By contrast, maximalist scholars—those who believe the Bible provides us with large amounts of historical data—have responded to minimalism in two primary ways
First, they have pointed out that minimalist writers who disparage the Old Testament for its supposed ideological stance (e.g., monotheism, Jerusalem-centeredness, etc.) while at the same time praising ancient Near Eastern texts which themselves exhibit ideological stances are guilty of a glaring inconsistency. For example, the Merneptah Stele, which we considered in a previous article,3 is unashamedly propagandistic, yet minimalist scholars demand that the people and places in the Bible be verified by texts like this before accepting them as historical.4
Second, maximalist scholars have mustered data from the archaeological record that doesindeedcorroborate the biblical texts.
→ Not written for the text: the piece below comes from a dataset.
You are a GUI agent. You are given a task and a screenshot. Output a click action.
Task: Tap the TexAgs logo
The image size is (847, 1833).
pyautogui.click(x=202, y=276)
Though we noted in our first article that the Bible does not require attestation from outside sources (it is, after all, the self-authenticating Word of God, above which nothing is able to stand in judgment), archaeology does at times help us “respond to challenges” and “confirm the text.”5 In the remainder of this article, we will consider some of this data and witness how they give insight into the nature of David’s kingdom and support the historicity of the united monarchy.
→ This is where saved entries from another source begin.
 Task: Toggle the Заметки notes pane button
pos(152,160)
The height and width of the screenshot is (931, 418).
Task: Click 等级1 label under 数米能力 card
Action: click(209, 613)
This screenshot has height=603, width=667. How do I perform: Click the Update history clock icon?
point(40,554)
Ancient Extrabiblical Mention of King David
In the early 1990s, several scholars began to opine that King David was on par, historically speaking, to the legendary King Arthur. The Bible’s description of David’s reign was said to be a fiction invented by later kings to explain their own kingship as originating in a divine covenant granted to the eponymous ancestor of their dynastic line (so 2 Sam. 7). There are no ancient extrabiblical texts that mention the man David by name, and this is because there was no David about whom to write.
Now it is true that no ancient extrabiblical texts record anything like this: “And then I fought alongside the armies of David of Jerusalem whereupon he smote our enemies with a mighty smiting!” We dohave texts that refer to individual Israelite and Judean kings by name from a later period (as we will see in our next article), but we have no such texts for David. In the case of David, however, we do have texts that mention his dynasty and possibly even reference a region made famous by his military activity prior to the death of Saul. Let us look at these examples in turn.
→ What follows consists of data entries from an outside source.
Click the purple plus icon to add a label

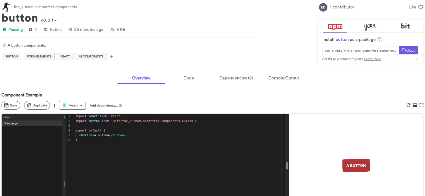point(111,56)
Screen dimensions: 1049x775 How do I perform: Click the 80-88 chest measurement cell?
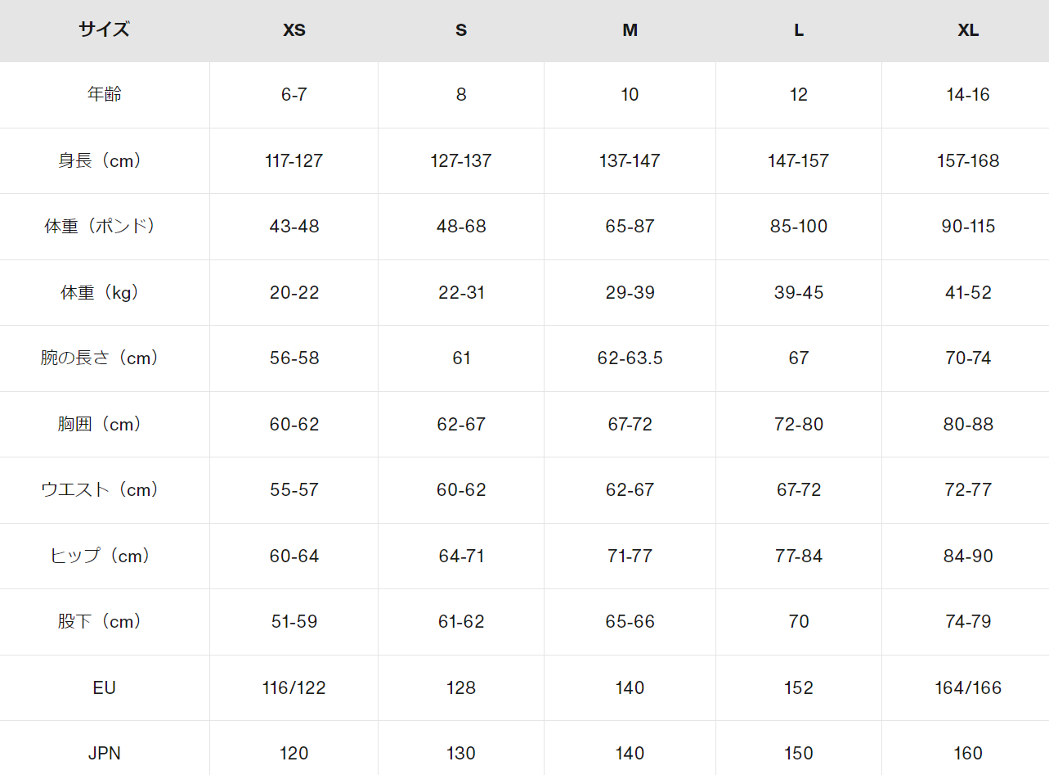tap(968, 424)
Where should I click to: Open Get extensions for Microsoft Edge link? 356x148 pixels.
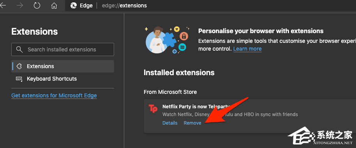click(x=54, y=95)
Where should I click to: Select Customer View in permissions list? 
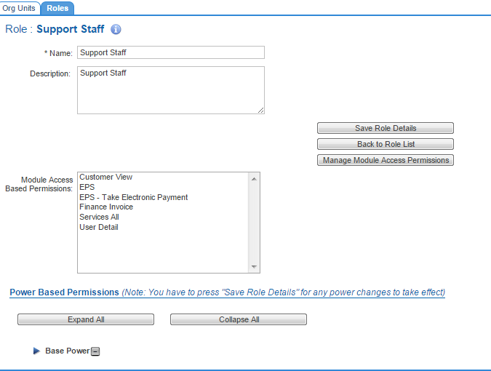[x=106, y=177]
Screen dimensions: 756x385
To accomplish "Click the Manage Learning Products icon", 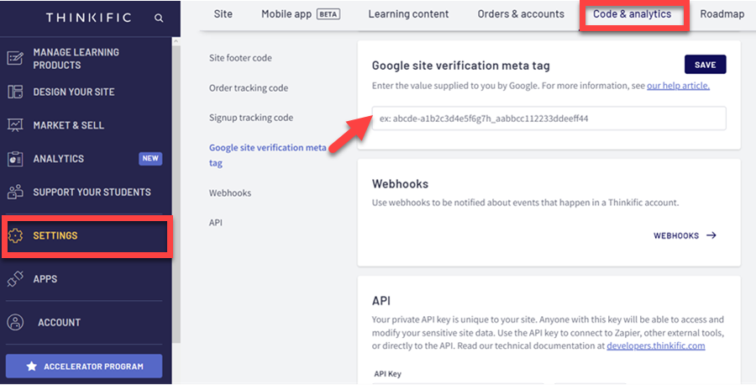I will click(x=14, y=58).
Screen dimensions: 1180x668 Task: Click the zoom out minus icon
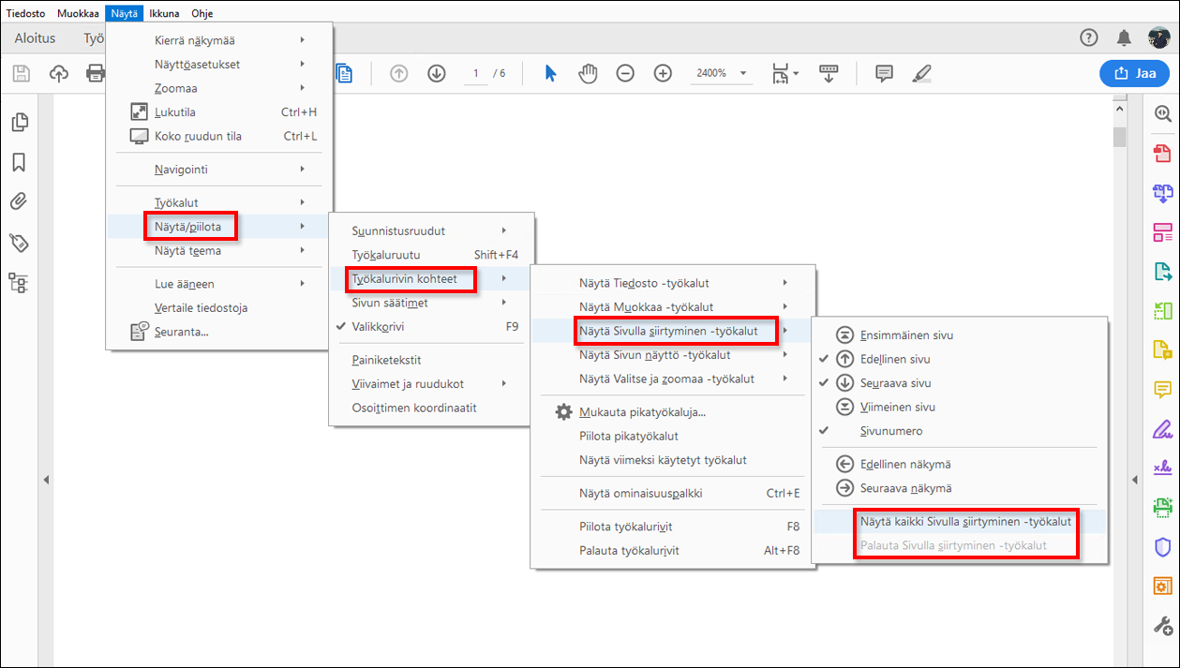[x=625, y=73]
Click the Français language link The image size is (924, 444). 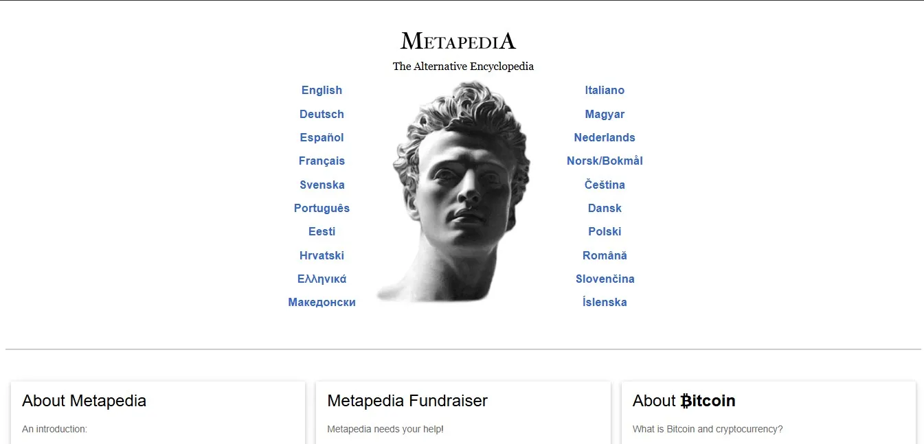pyautogui.click(x=322, y=161)
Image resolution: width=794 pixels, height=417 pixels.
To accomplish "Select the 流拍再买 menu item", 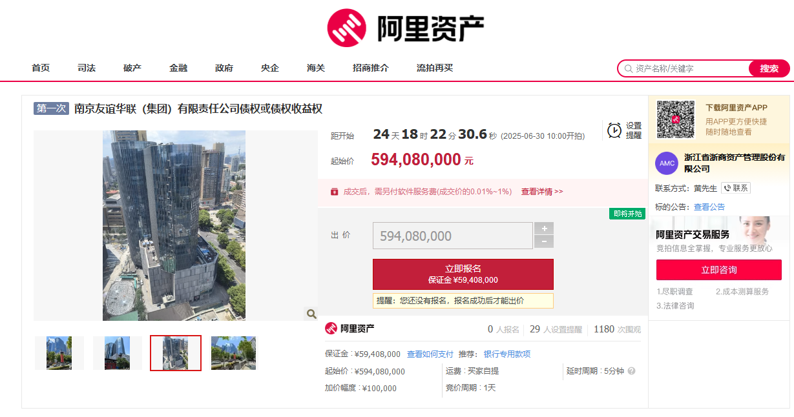I will click(x=435, y=68).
The site of Tel Dan, 25 miles north of the Sea of Galilee, is known from the Bible as one of the sites of Jeroboam’s golden calves. Excavations began in earnest in 1966 and continued without interruption until 2000. In 1993, archaeologists found a fragment of a stele written in Aramaic that sent shock waves through the biblical studies guild. Its text—written in the late ninth century B.C.—made mention of the “House of David” (Hebrew byt dwd). The author of the text, who is not identified by name but is described as having been made king by the storm god Hadad, boasts of having defeated the king of the northern kingdom and overthrown the king of Judah. Though fairly fragmentary, the Tel Dan stele reads:
Hadad went before me [and] I went from [ . . . ] of my kings.
I killed kings who harnessed . . . chariots and thousands of horsemen,
[Jeho]ram son of [Ahab] king of Israel,
And [I] killed [Ahaz]iahu son of [Jehoram king] of the house of David.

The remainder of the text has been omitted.